**WORK INSTRUCTION**
What you return should be the lines from the first line of the records below through the line holding "Phoenix Group (43, 251)", unchanged.
---- DATA SUPPLIED
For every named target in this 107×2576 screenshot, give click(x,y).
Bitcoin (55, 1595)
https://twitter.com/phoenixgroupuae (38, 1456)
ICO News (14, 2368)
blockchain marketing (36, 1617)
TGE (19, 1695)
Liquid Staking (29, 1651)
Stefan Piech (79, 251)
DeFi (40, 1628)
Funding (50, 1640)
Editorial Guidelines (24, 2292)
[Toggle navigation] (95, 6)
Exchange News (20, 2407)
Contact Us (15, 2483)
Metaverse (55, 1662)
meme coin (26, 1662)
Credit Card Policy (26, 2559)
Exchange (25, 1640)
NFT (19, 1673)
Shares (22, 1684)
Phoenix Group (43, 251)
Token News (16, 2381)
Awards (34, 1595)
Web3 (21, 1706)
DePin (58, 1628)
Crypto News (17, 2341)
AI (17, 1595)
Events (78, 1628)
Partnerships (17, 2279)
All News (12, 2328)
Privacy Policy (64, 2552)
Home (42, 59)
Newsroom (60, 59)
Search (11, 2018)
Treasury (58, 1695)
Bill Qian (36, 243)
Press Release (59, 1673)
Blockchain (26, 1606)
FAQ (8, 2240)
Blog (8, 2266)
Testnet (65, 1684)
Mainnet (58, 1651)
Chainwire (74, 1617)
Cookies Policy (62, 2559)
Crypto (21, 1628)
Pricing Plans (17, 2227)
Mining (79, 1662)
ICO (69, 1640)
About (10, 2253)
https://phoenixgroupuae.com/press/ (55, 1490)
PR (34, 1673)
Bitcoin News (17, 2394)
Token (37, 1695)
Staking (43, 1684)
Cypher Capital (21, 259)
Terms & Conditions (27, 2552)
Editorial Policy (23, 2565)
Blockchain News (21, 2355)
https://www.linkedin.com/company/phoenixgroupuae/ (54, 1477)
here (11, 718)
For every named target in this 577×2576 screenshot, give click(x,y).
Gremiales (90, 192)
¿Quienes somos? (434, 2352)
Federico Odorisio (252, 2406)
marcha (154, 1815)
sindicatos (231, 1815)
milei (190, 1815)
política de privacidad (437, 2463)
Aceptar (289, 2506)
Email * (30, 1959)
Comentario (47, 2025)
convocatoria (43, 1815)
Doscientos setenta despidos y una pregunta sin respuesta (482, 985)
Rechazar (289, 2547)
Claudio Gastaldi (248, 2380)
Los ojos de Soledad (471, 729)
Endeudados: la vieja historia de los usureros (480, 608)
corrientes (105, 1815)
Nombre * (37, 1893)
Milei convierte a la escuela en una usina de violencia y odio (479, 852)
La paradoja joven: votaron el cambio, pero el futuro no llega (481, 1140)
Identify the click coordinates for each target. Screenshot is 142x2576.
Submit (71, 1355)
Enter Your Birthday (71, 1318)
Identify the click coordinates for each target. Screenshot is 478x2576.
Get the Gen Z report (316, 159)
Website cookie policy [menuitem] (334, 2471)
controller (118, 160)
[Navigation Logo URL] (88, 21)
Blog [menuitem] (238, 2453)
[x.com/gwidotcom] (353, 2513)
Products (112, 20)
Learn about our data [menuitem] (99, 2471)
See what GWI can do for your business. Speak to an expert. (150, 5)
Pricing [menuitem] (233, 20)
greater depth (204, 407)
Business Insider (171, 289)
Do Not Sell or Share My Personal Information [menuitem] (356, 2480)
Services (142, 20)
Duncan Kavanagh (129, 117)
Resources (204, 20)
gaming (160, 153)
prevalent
--------
**ANSWER TO THIS EXERCISE**
For every named target in this 107×2576 screenshot, give click(x,y).
Bitcoin (55, 1595)
https://twitter.com/phoenixgroupuae (38, 1456)
ICO News (14, 2368)
blockchain marketing (36, 1617)
TGE (19, 1695)
Liquid Staking (29, 1651)
Stefan Piech (79, 251)
DeFi (40, 1628)
Funding (50, 1640)
Editorial Guidelines (24, 2292)
[Toggle navigation] (95, 6)
Exchange News (20, 2407)
Contact Us (15, 2483)
Metaverse (55, 1662)
meme coin (26, 1662)
Credit Card Policy (26, 2559)
Exchange (25, 1640)
NFT (19, 1673)
Shares (22, 1684)
Phoenix Group (43, 251)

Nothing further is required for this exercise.